Lampedusa a eu ce mot terrible: «Nous avons connu l’ère des grands fauves puis l’ère des hyènes et maintenant nous entrons dans l’ère des moutons.» J’ajoute aujourd’hui: «Arrive l’ère des insectes.» Sans nous en rendre bien compte, nous assistons à la mise en place des moyens qui présagent l’ère de l’homme innombrable. Abandonnant peu à peu la forme orale de communication propre aux animaux à sang chaud, nous privilégions déjà pour «communiquer» l’instantanéité des impulsions électriques de toutes les dimensions spatiales, qu’elles soient terrestres, souterraines, aériennes ou sous-marines.

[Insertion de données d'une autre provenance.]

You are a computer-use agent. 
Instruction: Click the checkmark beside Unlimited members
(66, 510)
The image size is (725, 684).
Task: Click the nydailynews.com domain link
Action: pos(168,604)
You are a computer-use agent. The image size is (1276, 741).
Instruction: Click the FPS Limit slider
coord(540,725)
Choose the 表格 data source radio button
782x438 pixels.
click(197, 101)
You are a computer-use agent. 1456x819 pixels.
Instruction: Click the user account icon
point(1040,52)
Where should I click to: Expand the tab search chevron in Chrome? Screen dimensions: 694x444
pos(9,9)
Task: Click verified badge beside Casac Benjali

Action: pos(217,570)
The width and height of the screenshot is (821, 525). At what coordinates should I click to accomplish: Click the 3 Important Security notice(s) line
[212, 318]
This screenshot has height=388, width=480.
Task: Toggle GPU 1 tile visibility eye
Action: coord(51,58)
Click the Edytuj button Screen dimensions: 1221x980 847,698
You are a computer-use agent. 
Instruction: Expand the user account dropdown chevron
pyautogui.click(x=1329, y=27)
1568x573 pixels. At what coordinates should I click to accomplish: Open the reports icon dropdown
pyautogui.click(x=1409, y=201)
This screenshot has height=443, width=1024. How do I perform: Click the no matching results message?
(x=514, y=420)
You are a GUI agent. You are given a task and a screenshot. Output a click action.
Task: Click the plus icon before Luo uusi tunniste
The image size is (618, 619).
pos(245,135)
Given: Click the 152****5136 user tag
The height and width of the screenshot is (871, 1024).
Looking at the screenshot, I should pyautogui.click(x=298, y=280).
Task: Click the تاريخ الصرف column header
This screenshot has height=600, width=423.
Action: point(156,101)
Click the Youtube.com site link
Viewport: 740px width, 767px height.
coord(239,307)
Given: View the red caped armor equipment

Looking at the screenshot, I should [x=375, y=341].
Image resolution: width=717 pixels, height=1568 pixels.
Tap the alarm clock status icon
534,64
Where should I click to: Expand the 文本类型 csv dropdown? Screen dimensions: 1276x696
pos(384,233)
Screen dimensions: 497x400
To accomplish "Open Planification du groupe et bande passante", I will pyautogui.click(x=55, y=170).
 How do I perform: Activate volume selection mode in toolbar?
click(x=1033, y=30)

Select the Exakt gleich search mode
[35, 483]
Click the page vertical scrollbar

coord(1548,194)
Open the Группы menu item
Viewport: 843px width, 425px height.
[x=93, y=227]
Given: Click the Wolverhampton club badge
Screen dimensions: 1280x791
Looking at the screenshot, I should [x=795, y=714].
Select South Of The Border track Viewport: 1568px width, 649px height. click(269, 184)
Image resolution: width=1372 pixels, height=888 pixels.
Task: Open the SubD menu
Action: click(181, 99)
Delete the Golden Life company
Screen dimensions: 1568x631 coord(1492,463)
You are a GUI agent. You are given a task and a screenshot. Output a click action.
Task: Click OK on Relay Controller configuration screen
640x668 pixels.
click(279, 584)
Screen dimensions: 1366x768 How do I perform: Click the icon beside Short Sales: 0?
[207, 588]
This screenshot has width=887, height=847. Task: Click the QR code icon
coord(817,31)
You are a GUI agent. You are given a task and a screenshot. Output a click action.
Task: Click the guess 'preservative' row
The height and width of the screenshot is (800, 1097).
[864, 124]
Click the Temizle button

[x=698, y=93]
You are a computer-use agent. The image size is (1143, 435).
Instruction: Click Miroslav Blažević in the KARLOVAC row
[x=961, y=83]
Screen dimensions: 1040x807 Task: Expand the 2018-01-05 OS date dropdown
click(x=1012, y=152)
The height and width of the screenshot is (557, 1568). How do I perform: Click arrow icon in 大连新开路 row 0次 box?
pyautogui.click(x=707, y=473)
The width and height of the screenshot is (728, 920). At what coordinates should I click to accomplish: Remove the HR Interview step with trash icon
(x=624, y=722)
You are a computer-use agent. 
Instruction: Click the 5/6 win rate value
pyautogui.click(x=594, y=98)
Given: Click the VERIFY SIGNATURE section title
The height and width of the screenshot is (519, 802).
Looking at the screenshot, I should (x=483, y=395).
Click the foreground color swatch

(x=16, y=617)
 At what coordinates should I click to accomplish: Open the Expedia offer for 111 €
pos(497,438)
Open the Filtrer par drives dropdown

Compte tenu de notre taille et des espaces que notre voracité de possession et de mouvement recouvre, nous nous déplaçons à la vitesse des insectes. N’avons-nous pas réussi à produire entre nous et l’air qui nous entoure une carapace ressemblant à cette protection chitineuse aux reflets mordorés que les insectes sécrètent pour squelette? S’en remettant aux distributeurs d’images qui, en continu, l’alimentent et le stimulent, notre esprit, se détournant de ses possibilités d’intelligence, réclame ce qui fait choc, ce qui court-circuite toute réflexion. Le signal qui informe et alerte doit s’adresser directement aux nerfs logés sous le cortex. Ainsi relié à une centrale de distribution de ces chocs stimulants, notre entendement en atrophie s’en remet, sans débat et même, avec un entier abandon proche du plaisir d’inexistence, à ces impulsions qui disent: plus de plaisir, moins de plaisir, plus de peur, moins de peur, plus d’apaisement, moins d’apaisement, nous rendant solidaires de toutes les manipulations dont les responsabilités se trouvent diluées de telle sorte que nul ne sait quoi et qui entraînent cette nouvelle manifestation de réflexe collectif.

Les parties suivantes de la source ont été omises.